É o primeiro livro feito inteiramente com a técnica da pirogravura, que resolvi explorar assim que retornei da temporada em Paris. É fruto de uma reflexão acerca da própria identidade e da experiência no exterior. Decidi buscar uma via de expressão baseada no uso de materiais alternativos, orgânicos ou reaproveitados.
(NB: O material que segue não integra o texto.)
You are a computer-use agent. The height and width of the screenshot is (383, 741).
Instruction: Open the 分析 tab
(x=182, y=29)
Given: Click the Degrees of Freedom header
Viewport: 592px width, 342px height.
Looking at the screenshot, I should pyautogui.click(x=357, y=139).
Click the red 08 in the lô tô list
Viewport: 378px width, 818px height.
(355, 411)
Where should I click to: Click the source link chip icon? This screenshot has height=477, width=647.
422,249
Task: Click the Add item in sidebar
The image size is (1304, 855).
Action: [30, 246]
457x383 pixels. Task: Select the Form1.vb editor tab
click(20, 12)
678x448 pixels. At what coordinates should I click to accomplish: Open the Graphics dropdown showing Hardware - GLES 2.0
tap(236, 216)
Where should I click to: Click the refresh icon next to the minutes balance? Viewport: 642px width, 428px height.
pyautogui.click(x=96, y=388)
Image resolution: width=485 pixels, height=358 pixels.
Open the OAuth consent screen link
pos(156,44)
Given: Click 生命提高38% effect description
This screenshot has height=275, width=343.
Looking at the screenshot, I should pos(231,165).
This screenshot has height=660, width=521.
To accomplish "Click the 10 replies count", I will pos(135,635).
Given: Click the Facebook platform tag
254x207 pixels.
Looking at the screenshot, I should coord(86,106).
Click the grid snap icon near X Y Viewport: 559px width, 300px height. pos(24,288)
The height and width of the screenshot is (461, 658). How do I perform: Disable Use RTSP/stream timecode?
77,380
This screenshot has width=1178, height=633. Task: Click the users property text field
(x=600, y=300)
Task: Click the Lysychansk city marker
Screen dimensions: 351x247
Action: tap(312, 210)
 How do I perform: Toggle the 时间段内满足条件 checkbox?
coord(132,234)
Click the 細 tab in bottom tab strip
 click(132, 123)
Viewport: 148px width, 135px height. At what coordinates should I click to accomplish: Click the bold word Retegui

Tenho aprimorado essa abordagem desde então, acrescentando novos recursos e pigmentos, tais como óleo vegetais, açafrão, casca de cebola, café, sumo de frutas, índigo, clorofila e outras tinturas naturais. Usei, por exemplo, urucum para obter tons vermelhos e alaranjados. Essa abordagem é ética e estética, tanto pelos recortes de brasilidade profunda quanto pela própria escolha da técnica e do material mais adequados, recursos pelo quais busco celebrar e recriar, com a devida licença, nossa diversidade. 

De quantas frutas você já ouviu falar? Algumas soam familiares. Outras, foram esquecidas. A maioria não se encontra no comércio, nas feiras livres urbanas, nos supermercados. Mas estão nas nossas florestas, nos cerrados, campos, lavrados, veredas, fazendas, quintais e sertões. Só na Amazônia devem existir mais de duzentas plantas frutíferas. Para os indígenas, que conhecem outras tantas, um fruto saboroso é um presente divino, para ser compartilhado. 

Imaginei um feirante brasileiro iluminado, cheio de graça, ginga e poesia, recitando como ninguém as qualidades de sua banca de frutas, brasileiras ou aclimatadas, seduzindo a freguesia com os quase infinitos predicados, sabores e saberes, do pomar brasileiro. Quem sabe um dia poderemos desfrutar de um encantamento assim, se a gente não se esquecer que os perfumes dos frutos da terra persistem debaixo do nariz. Carece aspirar para despertar.